Wise uses the music so consistently that it becomes another living and breathing element to Hill House, making the movie's occasional, completely silent segments that much more frightening. The music often stops when Eleanore is actually asleep, yet again this is a brilliant move to subliminally tell us that everything could actually be revolving around her active imagination. Like any good horror movie moment though, deafening silence is far more terrifying than anything else and all of the film's scariest scenes are played to no dramatic music. This is incredibly important because we truly see what the house and/or Eleanore's supernatural abilities are trying to do; when the noise stops, the evil forces can really hone in and find what they are looking for. Eleanore frequently says and thinks that the house is trying to locate her and just wants to bring her home, so as Mrs. Dudley humorously says like a broken record, "in the night...in the dark" is when the search really begins and all of the suffocating doom around everyone really attunes itself. While assuredly creeping us out in the process.
"Creeps us the fuck out" to be more specific. |
So again, WISEly, (yuck, yuck), Robert Wise and his whole creative team never let on explicitly what is indeed happening in The Haunting and the film is infinitely more amazing for doing so. I have lost count long ago how many times I have watched this movie and never once have I viewed it where I do not began to question more things.
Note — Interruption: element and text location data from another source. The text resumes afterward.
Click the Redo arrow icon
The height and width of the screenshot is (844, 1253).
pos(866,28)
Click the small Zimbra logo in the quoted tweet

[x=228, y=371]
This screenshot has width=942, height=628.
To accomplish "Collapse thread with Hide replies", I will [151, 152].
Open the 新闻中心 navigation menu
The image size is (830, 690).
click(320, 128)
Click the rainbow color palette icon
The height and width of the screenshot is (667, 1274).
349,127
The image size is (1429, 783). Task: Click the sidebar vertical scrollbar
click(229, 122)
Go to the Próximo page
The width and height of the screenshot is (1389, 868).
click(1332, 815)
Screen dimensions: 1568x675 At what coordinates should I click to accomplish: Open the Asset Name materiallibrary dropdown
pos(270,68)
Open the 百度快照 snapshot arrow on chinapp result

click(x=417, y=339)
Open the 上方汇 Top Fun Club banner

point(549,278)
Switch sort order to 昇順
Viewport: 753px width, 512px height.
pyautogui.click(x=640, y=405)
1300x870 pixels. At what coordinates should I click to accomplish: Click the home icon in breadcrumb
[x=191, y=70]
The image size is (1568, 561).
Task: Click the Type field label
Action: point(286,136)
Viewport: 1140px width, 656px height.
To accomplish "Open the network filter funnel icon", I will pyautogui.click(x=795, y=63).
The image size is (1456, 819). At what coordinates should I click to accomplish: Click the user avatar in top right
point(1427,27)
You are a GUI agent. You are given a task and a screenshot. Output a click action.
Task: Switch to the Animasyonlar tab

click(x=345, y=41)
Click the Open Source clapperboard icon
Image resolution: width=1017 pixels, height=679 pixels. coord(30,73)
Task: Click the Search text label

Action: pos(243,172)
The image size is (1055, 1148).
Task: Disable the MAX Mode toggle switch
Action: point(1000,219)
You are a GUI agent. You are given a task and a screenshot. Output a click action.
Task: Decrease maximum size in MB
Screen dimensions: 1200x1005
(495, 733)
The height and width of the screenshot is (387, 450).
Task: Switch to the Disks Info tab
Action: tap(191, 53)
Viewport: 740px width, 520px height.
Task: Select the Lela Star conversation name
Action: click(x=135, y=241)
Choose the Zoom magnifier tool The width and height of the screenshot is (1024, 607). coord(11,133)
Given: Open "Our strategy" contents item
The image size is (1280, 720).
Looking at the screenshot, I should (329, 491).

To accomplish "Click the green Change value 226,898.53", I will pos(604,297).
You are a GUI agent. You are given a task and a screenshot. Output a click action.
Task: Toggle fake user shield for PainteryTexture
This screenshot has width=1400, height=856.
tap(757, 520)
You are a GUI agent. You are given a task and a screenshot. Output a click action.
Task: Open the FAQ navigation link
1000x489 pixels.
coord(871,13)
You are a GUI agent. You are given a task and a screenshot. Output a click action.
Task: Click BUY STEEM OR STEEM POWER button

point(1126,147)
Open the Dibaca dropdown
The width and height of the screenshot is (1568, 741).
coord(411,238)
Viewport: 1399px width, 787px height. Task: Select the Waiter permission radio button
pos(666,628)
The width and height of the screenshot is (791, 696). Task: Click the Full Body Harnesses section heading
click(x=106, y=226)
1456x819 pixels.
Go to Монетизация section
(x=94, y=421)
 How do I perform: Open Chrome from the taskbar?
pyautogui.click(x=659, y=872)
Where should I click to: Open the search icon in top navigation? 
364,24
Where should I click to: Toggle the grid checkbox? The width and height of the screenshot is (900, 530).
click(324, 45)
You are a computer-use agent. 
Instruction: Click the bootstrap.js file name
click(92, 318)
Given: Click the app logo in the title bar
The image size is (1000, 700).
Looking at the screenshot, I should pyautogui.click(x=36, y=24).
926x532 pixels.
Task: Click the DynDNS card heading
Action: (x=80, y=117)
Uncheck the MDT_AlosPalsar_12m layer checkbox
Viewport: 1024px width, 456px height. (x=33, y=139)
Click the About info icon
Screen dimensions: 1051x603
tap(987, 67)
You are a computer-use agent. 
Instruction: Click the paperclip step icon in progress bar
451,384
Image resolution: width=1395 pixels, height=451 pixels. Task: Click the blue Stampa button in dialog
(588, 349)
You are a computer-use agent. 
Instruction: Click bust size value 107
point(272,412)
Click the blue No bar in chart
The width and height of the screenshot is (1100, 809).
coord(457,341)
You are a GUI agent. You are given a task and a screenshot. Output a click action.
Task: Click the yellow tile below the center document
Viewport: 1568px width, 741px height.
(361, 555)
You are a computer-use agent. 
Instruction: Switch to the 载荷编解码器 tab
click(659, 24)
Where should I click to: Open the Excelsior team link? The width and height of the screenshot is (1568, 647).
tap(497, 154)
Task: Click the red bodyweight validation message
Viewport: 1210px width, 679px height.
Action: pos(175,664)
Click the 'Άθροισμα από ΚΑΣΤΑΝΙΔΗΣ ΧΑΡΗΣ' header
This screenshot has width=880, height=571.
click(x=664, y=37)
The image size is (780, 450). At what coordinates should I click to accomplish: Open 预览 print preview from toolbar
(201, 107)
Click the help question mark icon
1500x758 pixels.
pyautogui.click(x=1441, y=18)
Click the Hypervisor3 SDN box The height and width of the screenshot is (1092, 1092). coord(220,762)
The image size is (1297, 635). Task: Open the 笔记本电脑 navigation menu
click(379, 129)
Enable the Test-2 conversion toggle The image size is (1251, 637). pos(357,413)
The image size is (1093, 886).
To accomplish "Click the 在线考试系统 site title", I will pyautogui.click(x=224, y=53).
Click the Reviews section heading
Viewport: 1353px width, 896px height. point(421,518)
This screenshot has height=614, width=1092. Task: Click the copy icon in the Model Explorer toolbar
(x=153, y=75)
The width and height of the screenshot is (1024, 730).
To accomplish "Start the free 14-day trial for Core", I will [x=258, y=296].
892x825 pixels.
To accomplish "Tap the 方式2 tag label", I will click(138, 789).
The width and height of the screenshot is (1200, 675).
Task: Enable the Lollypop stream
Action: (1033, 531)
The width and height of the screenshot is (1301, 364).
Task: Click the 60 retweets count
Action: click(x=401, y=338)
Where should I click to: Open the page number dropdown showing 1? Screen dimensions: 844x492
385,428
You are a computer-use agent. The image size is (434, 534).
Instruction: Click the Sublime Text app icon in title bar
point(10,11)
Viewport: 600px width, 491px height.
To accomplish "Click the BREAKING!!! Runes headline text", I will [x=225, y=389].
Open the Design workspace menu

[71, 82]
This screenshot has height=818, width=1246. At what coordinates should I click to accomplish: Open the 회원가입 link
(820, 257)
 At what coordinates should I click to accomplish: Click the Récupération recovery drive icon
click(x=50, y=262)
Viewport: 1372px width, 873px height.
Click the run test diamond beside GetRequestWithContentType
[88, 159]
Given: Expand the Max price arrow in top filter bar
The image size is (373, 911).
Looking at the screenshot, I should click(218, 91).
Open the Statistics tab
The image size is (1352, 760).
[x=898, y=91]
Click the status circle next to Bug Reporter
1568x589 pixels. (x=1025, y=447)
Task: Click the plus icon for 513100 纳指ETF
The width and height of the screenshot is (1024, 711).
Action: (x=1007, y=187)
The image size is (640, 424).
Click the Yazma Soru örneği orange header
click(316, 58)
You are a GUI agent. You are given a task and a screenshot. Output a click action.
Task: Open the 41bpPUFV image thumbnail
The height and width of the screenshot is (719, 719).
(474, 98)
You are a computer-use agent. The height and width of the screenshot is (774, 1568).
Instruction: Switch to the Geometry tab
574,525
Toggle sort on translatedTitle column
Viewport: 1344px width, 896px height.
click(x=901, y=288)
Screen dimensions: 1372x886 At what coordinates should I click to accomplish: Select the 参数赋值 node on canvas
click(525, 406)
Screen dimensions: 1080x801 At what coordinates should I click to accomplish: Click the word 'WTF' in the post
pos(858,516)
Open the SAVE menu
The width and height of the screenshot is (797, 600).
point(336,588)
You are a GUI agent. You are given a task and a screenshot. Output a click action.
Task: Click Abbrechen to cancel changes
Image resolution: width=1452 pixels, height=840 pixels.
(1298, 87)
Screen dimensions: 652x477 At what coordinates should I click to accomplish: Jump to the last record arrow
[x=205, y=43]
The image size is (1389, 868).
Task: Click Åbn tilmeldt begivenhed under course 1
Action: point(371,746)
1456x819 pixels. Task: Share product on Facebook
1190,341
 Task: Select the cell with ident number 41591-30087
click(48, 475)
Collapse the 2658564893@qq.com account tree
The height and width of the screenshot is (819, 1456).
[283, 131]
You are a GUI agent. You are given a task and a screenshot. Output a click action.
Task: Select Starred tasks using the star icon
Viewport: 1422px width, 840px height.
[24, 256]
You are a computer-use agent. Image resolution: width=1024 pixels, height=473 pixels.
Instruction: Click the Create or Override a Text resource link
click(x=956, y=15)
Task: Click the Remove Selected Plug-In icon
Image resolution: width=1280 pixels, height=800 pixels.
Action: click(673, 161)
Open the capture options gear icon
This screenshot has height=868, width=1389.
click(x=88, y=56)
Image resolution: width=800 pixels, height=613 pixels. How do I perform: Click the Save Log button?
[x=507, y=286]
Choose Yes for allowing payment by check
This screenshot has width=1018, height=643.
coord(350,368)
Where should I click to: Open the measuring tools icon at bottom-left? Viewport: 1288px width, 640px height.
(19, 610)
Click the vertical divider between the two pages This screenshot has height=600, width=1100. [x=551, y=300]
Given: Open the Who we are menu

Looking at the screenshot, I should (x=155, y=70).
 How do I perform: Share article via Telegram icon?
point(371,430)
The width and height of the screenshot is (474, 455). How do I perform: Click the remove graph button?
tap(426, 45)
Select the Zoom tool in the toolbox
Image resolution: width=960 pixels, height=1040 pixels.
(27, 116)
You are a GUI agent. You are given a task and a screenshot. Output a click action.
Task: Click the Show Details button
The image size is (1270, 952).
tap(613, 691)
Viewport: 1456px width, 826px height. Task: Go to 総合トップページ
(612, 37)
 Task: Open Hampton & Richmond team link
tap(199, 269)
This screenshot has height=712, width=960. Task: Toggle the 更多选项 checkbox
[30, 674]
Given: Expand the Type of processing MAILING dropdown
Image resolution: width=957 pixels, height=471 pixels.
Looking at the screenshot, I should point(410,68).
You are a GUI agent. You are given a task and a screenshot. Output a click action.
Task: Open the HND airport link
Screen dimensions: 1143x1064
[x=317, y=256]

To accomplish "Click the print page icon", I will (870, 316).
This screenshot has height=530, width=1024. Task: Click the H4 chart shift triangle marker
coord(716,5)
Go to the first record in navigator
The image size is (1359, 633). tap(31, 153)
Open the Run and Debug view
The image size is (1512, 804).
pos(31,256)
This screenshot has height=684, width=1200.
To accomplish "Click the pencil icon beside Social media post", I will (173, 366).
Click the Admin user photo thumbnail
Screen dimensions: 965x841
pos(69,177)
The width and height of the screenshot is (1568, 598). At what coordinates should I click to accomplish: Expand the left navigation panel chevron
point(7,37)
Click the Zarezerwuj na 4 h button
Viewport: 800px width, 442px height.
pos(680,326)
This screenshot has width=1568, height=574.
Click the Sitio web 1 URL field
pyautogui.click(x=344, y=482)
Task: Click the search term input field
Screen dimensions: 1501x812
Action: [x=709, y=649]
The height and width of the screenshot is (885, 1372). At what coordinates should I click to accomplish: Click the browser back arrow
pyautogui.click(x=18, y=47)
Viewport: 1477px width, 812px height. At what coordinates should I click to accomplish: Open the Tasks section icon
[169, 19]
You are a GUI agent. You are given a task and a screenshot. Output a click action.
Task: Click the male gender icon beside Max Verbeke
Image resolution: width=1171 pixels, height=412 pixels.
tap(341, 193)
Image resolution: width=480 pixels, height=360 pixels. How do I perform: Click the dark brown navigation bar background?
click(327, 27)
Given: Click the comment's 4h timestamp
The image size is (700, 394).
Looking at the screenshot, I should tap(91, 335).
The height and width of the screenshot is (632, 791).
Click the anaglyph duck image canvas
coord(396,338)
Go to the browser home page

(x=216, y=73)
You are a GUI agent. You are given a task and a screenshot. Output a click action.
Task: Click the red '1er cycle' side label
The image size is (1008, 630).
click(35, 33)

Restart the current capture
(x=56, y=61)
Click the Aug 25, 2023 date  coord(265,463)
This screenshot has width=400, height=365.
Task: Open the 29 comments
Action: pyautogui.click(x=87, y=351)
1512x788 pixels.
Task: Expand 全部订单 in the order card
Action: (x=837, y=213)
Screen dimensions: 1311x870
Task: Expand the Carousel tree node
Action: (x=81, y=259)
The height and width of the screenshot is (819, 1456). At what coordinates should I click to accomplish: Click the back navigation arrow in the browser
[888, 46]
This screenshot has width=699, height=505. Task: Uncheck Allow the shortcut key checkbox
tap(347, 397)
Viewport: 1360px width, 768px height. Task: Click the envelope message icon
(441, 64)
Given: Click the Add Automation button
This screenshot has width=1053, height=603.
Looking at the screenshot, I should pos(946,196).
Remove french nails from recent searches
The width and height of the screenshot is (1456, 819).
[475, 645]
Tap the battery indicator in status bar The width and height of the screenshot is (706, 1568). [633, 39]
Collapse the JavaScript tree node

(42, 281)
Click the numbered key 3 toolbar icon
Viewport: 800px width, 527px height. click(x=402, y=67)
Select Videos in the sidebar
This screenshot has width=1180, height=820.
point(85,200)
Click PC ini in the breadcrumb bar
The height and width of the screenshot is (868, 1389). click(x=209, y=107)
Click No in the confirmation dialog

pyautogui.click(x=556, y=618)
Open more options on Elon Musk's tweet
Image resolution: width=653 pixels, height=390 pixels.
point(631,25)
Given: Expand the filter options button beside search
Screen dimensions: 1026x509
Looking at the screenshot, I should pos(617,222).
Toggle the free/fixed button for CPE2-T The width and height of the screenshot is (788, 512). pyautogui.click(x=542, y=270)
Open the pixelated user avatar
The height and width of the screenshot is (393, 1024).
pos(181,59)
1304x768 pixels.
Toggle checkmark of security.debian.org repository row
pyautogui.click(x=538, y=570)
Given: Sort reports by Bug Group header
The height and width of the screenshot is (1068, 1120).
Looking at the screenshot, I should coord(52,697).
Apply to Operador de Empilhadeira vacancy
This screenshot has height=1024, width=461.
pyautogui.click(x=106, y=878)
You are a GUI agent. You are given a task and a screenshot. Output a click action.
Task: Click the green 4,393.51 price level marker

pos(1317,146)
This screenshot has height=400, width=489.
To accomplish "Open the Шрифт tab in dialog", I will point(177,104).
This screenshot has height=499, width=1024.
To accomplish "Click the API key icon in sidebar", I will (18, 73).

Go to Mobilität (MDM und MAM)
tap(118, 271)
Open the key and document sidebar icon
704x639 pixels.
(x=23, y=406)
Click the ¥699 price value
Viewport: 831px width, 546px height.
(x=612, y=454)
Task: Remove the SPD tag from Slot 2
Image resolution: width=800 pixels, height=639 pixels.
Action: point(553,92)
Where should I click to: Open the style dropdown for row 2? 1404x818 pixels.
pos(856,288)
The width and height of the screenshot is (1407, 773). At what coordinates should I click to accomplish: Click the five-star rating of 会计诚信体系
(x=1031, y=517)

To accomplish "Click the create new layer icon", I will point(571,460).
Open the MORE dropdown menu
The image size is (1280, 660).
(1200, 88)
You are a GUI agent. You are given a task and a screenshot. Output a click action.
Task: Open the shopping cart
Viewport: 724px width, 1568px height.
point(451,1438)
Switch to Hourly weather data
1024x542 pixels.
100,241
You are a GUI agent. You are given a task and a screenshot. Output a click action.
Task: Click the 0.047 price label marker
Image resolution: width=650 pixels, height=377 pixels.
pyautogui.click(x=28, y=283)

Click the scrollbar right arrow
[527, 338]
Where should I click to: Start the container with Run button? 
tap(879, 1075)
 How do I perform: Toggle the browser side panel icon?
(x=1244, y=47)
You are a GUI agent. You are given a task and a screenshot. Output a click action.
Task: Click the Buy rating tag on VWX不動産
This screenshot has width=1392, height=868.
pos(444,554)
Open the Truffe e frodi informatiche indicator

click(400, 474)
For a film over five-decades old that was made near the tail-end of horror's golden age, it is beyond impressive how much it perfected everything the film medium was capable of at the time and still continues to impress. So many innovations for both better and worse have come from the genre since this movie was unleashed to the public and plenty of exceptional movies in it continue to be made. Yet The Haunting stands as an absolute peak, doing everything a spooky haunted mansion movie can possible do and more. I will hold it in this regrade presumably for the rest of my days and during all of the inevitable further viewings I partake of, it will unlock more and more doors and remain the masterpiece it always was.